Moo, Y'all: Many Animals Have Regional Accents
From The Little Mermaid's Jamaican-tongued Sebastian to the surfer-dude drawl of Finding Nemo's Crush, animals with distinctive accents are the bread-and-butter of children's movies. Well, it turns out that Disney's depiction of animals with unique ways of speaking may not be that far from the truth. According to researchers, some species of animals have distinct regional accents.
What Does The Fox Say?
Just like humans, there are unique ways that certain species "speak" that relates to the location in which they were raised. Whales, for instance. The specific clicking patterns that whales use to communicate are known as "codas." Shane Gero, researcher at Aarhus University in Denmark and founder of the Dominica Sperm Whale Project, observed sperm whale communication in the Caribbean for six years and found that many of the codas they used were unique to their particular regional groups. A whale from one region could tell that another whale came from a different region, just from the sound of their clicking pattern.
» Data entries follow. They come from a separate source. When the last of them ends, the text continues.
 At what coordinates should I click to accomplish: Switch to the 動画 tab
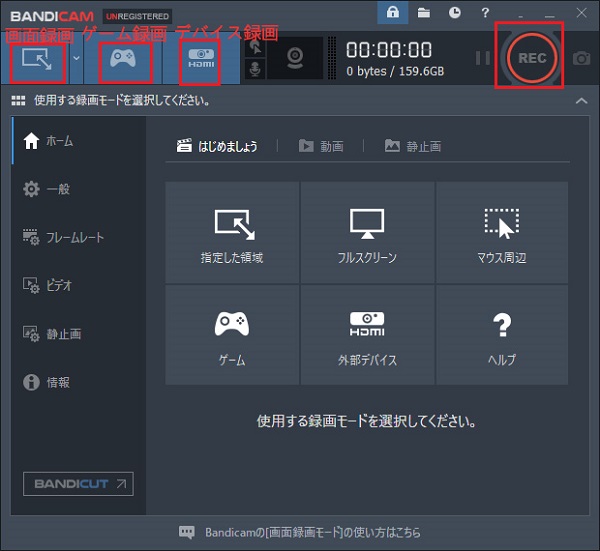click(321, 146)
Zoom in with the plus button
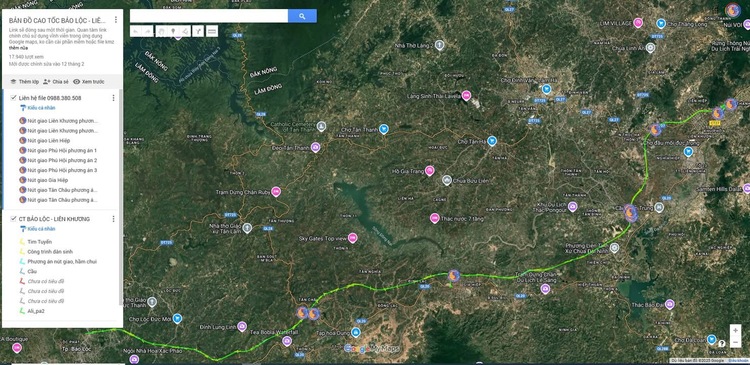Image resolution: width=750 pixels, height=365 pixels. tap(735, 330)
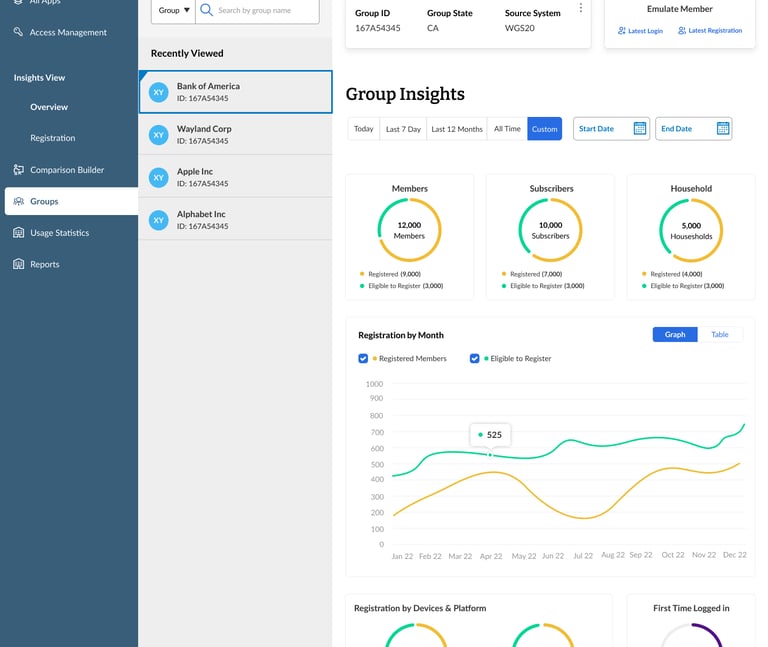Image resolution: width=768 pixels, height=647 pixels.
Task: Click the Comparison Builder sidebar icon
Action: [19, 169]
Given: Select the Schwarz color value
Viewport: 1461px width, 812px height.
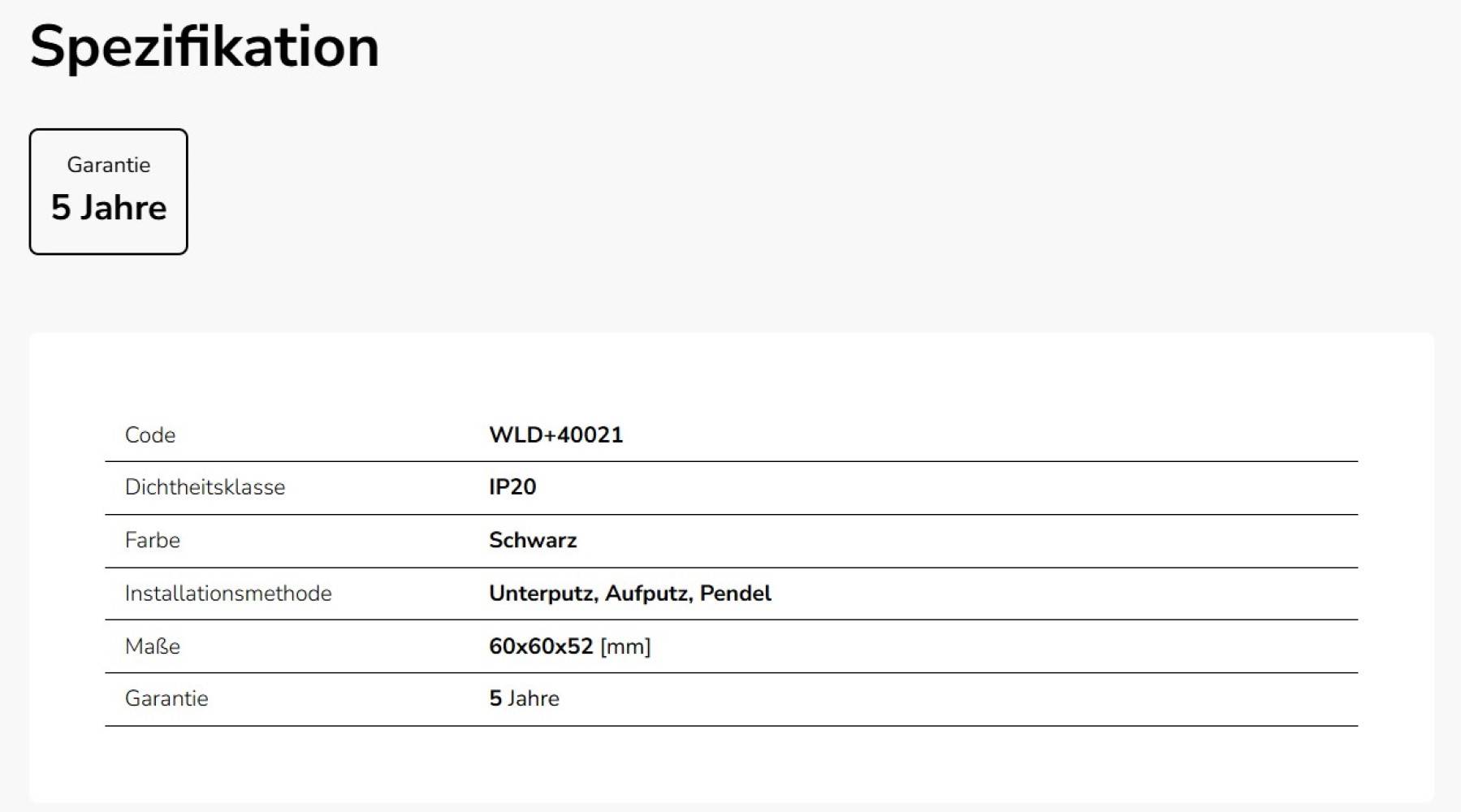Looking at the screenshot, I should [533, 540].
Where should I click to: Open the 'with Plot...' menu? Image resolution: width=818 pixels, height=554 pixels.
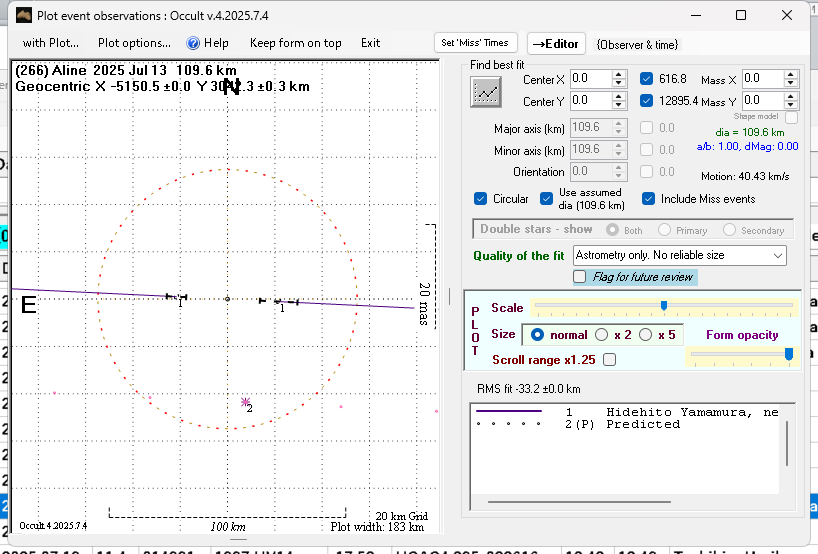coord(50,43)
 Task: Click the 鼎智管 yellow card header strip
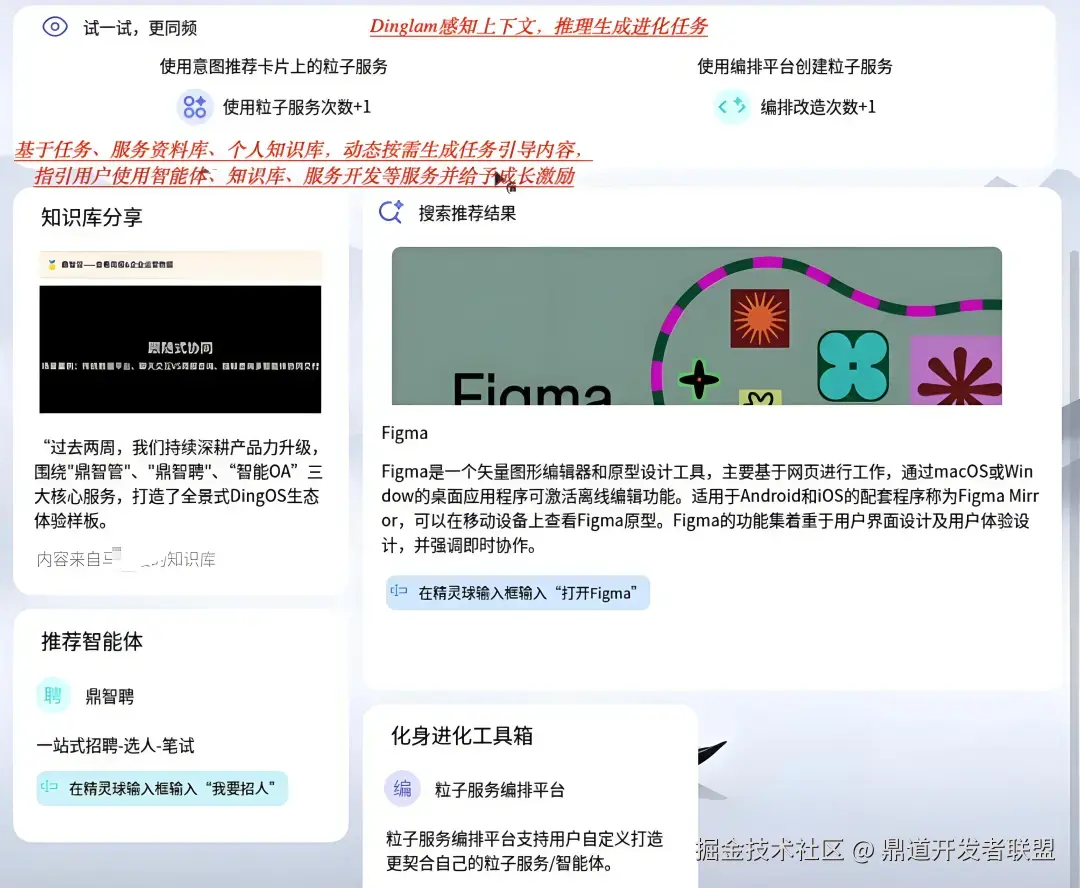[180, 265]
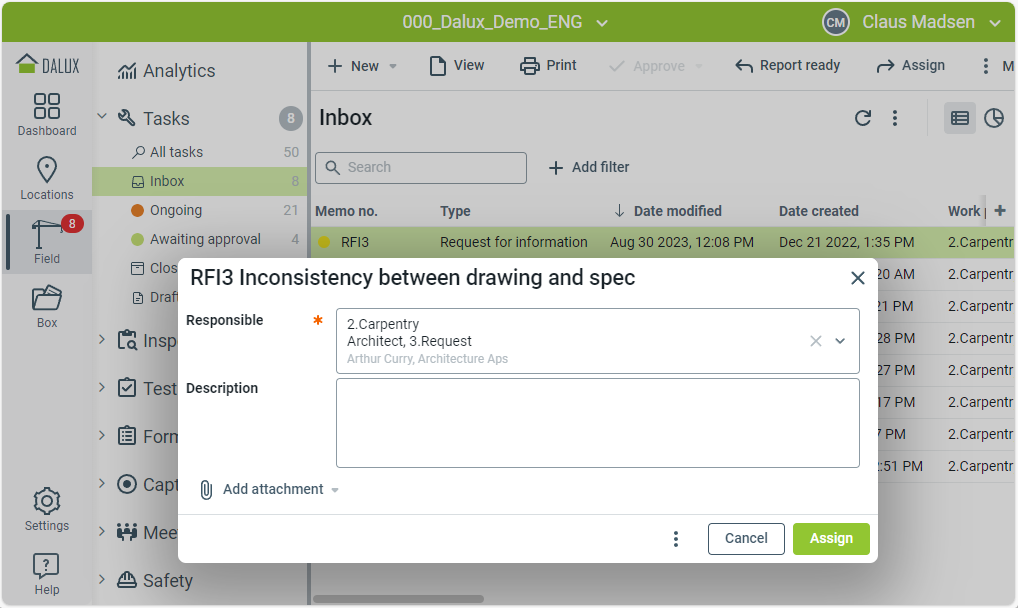Go to Locations in the sidebar
This screenshot has height=608, width=1018.
click(x=46, y=178)
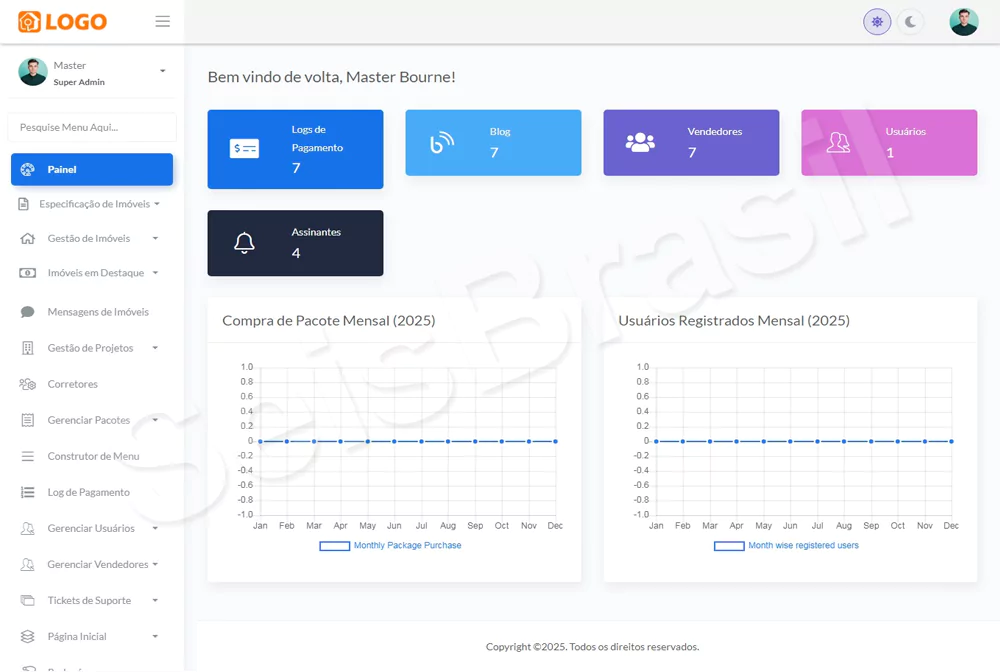
Task: Go to Corretores page
Action: point(72,384)
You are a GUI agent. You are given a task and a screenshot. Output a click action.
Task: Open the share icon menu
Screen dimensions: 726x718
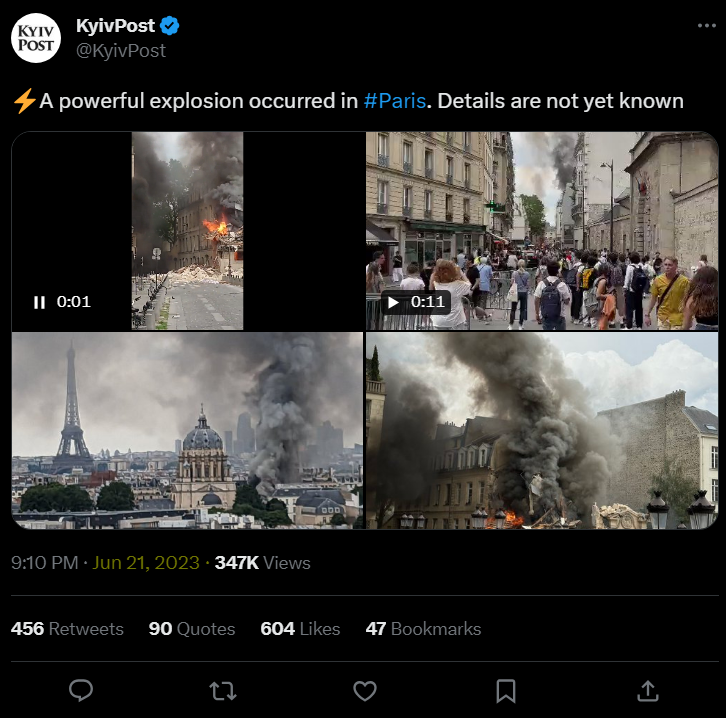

In another study, researchers used computer algorithms to analyze 2,000 different howls of dogs, coyotes, and various species of wolves. They were able to categorize them into 21 howl types based on the contrasts in steady tones and how the howls would shift up and down. They found that each species has its own distinctive howl.
Some other animals that researchers have found to use unique dialects are monkeys, cows, and birds. There are even species of songbirds that learn different songs based on where they were raised!
Whale Hello There
Animal speech is a pretty amazing thing. Humpback whales can sing up to 30 minutes. Dolphins can call each other by name and cooperate to solve problems. Orcas can even learn to speak dolphin, according to recent research.
But why does it matter if some birds tweet and some cows moo in different accents? Well for one, studying these dialects could show us the way our own language has evolved. We are all social creatures after all! Conservation can also benefit from these findings. By comparing the similarities and differences of these animals' accents, scientists may be able to better manage the populations of endangered species.